Request: Can you write out the rows again from the first one up to and including the line with "tap(49, 208)", requests and all, but with every coordinate in the answers multiplied by 2.55 and rounded to a whole number, halves rounding up?

— begin Records shown —

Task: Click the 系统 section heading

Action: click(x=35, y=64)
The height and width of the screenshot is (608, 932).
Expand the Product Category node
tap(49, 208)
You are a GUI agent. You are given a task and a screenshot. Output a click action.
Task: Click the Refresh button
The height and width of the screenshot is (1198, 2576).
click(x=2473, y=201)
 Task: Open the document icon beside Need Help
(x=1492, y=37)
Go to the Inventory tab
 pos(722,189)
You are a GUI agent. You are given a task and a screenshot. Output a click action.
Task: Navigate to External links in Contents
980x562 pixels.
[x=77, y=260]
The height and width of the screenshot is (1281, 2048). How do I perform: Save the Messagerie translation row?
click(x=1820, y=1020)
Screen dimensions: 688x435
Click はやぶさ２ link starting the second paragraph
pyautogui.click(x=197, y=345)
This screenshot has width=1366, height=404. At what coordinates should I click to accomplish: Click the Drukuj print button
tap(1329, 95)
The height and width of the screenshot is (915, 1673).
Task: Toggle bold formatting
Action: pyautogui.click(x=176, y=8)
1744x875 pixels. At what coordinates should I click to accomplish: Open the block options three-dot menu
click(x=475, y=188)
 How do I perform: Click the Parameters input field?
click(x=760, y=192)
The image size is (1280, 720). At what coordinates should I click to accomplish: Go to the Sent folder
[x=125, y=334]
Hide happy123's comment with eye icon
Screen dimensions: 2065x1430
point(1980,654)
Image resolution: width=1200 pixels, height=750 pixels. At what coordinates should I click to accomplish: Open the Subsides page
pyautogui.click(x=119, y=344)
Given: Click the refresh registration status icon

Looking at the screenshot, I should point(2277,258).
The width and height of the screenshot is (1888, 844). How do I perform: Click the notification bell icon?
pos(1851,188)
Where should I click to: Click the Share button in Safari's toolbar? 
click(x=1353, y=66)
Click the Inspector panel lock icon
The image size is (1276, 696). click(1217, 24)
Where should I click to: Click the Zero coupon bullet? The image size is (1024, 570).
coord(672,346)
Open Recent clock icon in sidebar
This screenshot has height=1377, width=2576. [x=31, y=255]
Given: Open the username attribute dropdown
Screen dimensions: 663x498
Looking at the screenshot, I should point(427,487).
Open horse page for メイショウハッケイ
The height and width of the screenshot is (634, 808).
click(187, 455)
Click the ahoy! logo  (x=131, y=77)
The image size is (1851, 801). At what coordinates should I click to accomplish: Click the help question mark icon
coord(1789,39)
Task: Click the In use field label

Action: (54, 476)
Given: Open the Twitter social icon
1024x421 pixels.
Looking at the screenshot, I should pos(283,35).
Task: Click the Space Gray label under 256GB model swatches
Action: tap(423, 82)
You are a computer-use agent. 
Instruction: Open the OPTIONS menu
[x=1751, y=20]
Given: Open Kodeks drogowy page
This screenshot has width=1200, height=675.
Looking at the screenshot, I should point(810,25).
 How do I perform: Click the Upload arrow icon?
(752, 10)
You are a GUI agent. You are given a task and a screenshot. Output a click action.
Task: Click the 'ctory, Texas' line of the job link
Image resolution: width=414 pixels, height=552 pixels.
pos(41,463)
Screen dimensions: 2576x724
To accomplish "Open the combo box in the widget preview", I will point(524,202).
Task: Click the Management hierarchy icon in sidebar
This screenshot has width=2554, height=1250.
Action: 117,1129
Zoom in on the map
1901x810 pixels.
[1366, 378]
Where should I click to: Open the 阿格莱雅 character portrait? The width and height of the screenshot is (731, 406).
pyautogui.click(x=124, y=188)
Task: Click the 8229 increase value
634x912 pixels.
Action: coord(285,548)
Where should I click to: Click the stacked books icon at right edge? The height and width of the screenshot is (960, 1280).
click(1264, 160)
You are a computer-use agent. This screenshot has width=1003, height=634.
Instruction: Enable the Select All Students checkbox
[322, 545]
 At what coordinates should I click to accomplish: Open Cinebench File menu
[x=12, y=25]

— end Records shown —

Response below:
Task: Click the 系统 section heading

Action: click(x=89, y=163)
The height and width of the screenshot is (608, 932).
Expand the Product Category node
tap(125, 530)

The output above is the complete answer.